Never's End looks like Final Fantasy Tactics with thermodynamics instead of standard magic
A former Destiny developer is working on a tactical RPG where heat physics matter more than fire and ice spells.
Never's End is a new tactical RPG from studio Hypersect, led by a Destiny veteran. At first glance it looks like a refined, muted take on Final Fantasy Tactics – miniature characters on a rotatable 3D grid, a subdued palette, crossbow skeletons. But start playing and something far more interesting reveals itself.
The game's core mechanic is called heat transfer, and it works exactly as it sounds: click two tiles within the ability's range and move energy between them. One tile heats up, the other cools down. Overheat a tile and it'll ignite any flammable creature standing on it.
Cool one down enough and you get mist, or snow if the humidity is high enough. Moving heat also generates wind, which can push characters and objects around. Equipment can get wet or catch fire. It's a surprisingly functional application of thermodynamics in a tactics game, and it works remarkably well.
A good example from the demo is the fight against a skeleton king inside a crypt. Two of your four characters show up without weapons, and every bare-fisted punch against an armored skeleton costs a point of health. To compensate, you can redistribute heat from three tiles onto a single one near a pillar.
The payoff is twofold – an icy haze forms in the center of the chamber, lowering the accuracy of enemy ranged units, while a vortex pulls undead into the superheated tile. Skeletons slam into each other, and their wooden gear burns to ash.
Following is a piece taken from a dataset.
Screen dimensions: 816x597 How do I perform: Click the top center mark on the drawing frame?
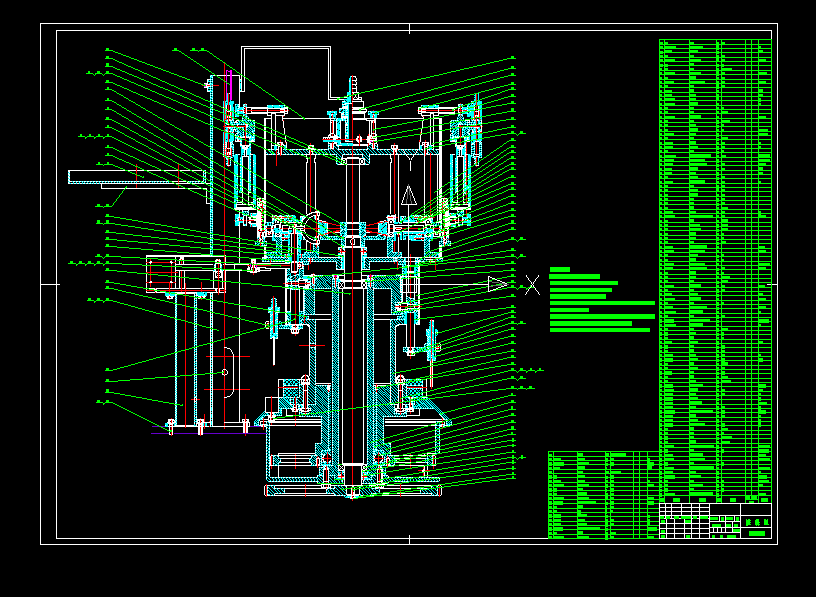pos(409,28)
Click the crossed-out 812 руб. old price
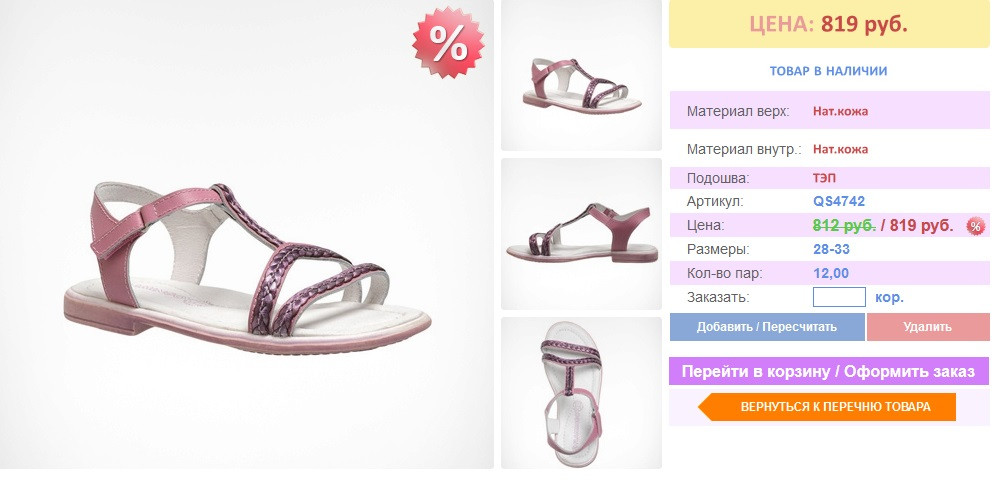The image size is (994, 491). 844,226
The skeletons themselves are fireproof, but they're far less dangerous without weapons. The downside – as in Larian's games – is that fire likes to spread, so your own tank named Karl is now very much on fire.
Heat transfer is just the tip of the environmental interaction iceberg. The full game promises the ability to reroute waterways, raise stone pillars, and melt rock into lava.
Beyond that, in Never's End you can shove characters into traps and off ledges, throw objects and your own equipment, and use the skulls of fallen party members as improvised projectiles.
The action system within a turn runs on time and stamina bars, with initiative determining the order each individual character acts rather than whole teams moving at once. Weapons carry familiar traits – serrated blades cause bleeding, maces stun, spears strike two tiles away.
Battle maps connect in a way reminiscent of Supergiant's Bastion – approach the edge of one and you'll see a greybox outline of the next, including enemy positions and rewards. Developers promise an open world with rain-soaked jungles, scorching deserts, and frozen tundra, though none of that is in the demo.
The demo also doesn't touch on settlement management. Story-wise, the main character is a deathless warrior spirit made of molten silver who can touch NPCs to replace their souls, turning ordinary villagers into fighters. The catch: the more recruits you take, the stronger the undead blight in the world becomes. The game seems to be deliberately leaving open the question of whether the protagonist is actually the villain.
The Never's End demo is available on Steam right now. A full release date hasn't been announced yet.